Synopses & Reviews
In the first two years of the Pacific War of World War II, air forces from Japan, the United States, Australia, and New Zealand engaged in a ruthless struggle for superiority in the skies over the Solomon Islands and New Guinea. Despite operating under primitive conditions in a largely unknown and malignant physical environment, both sides employed the most sophisticated technology available at the time in a strategically crucial war of aerial attrition.
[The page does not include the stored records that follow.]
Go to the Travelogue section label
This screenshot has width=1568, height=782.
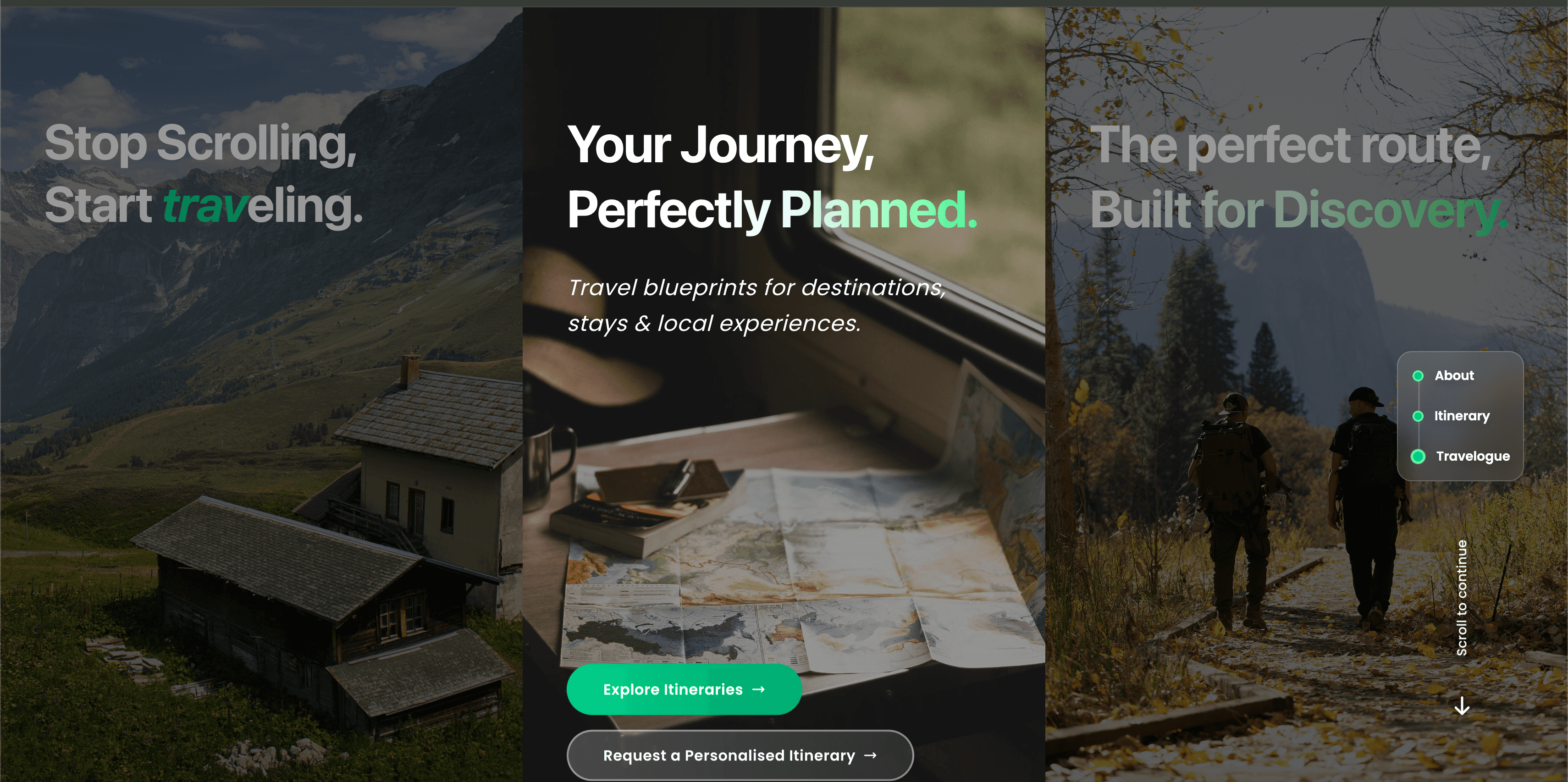1473,457
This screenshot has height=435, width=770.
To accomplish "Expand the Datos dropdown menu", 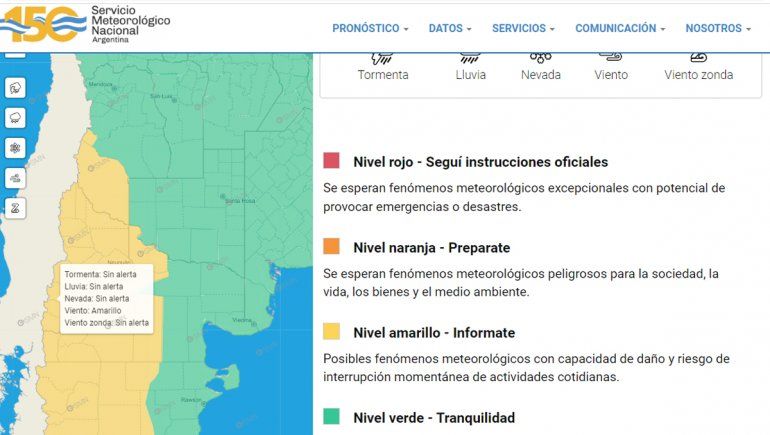I will pyautogui.click(x=450, y=29).
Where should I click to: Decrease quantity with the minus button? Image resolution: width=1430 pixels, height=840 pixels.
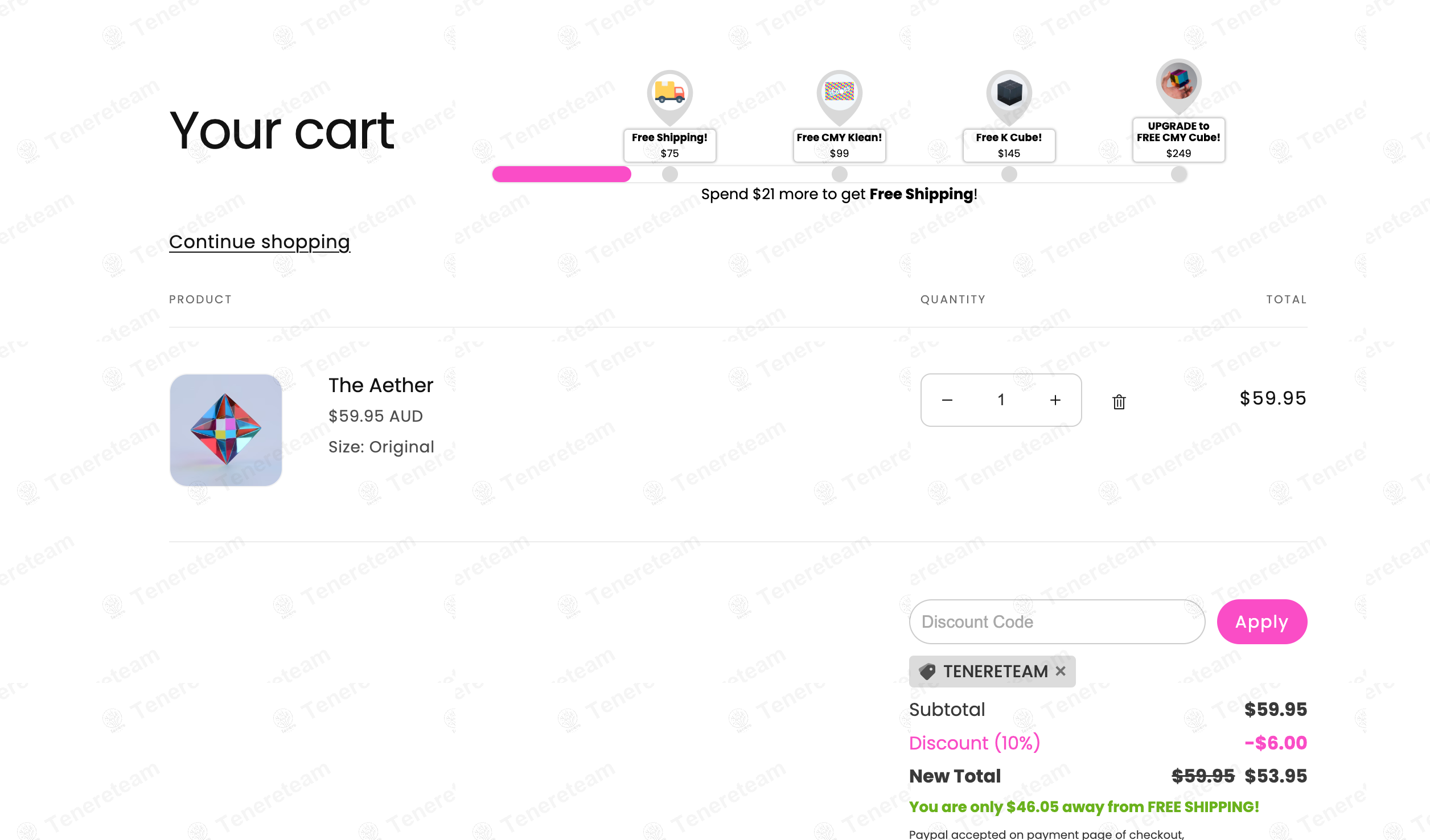(947, 400)
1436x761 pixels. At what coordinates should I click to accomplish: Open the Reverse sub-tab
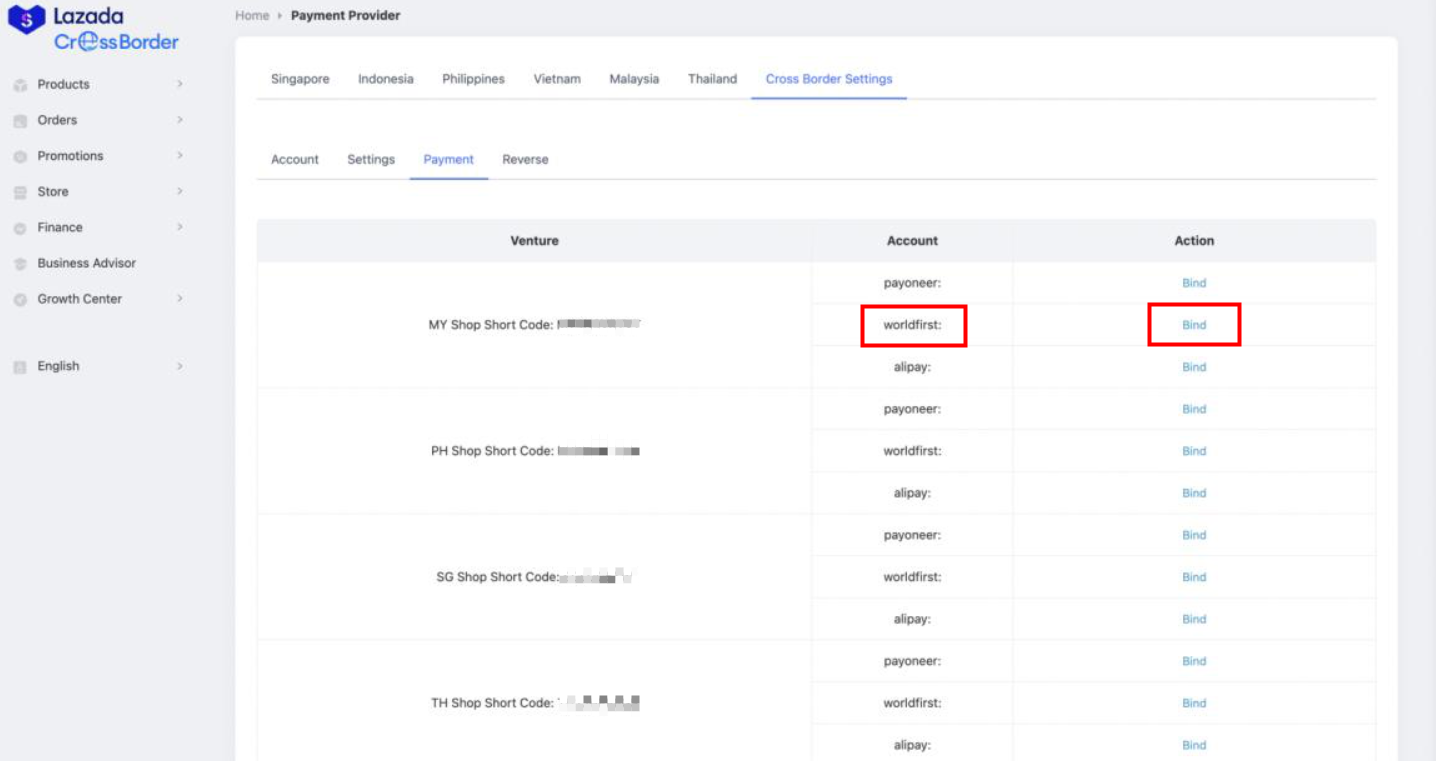pos(525,160)
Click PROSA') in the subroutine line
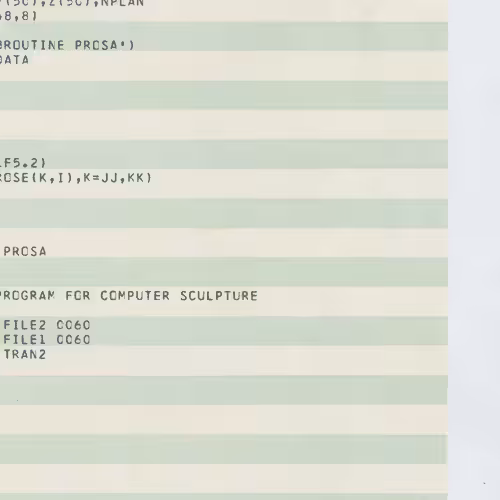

In one of the largest aerial campaigns in history, the skies of the South Pacific were dominated first by the dreaded Japanese Zeros, then by Allied bombers, which launched massed raids at altitudes under fifty feet, and finally by a ferocious Allied fighter onslaught led by a cadre of the greatest aces in American military history.Utilizing primary sources and scores of interviews with surviving veterans of all ranks and duties, Eric Bergerud recreates the fabric of the air war as it was fought in the South Pacific. He explores the technology and tactics, the three-dimensional battlefield, and the leadership, living conditions, medical challenges, and morale of the combatants. The reader will be rewarded with a thorough understanding of how air power functioned in World War II from the level of command to the point of fire in air-to-air combat.
"Refreshingly multidimensional, with battle tales carefully crafted within the context of the overall campaign, this meticulously documented work portrays both the stark conditions and the high stakes of one of the largest wars in history".--"Publishers Weekly"
An exploration of the battles and tactics of the air war in the Pacific, including discussion of combatants, their morale, their planes, living conditions, and leadership.
About the Author
Eric M. Bergerud is professor of military and American history at Lincoln University in San Francisco and the author of Touched with Fire: The Land War in the South Pacific, Red Thunder, Tropic Lightning and The Dynamics of Defeat.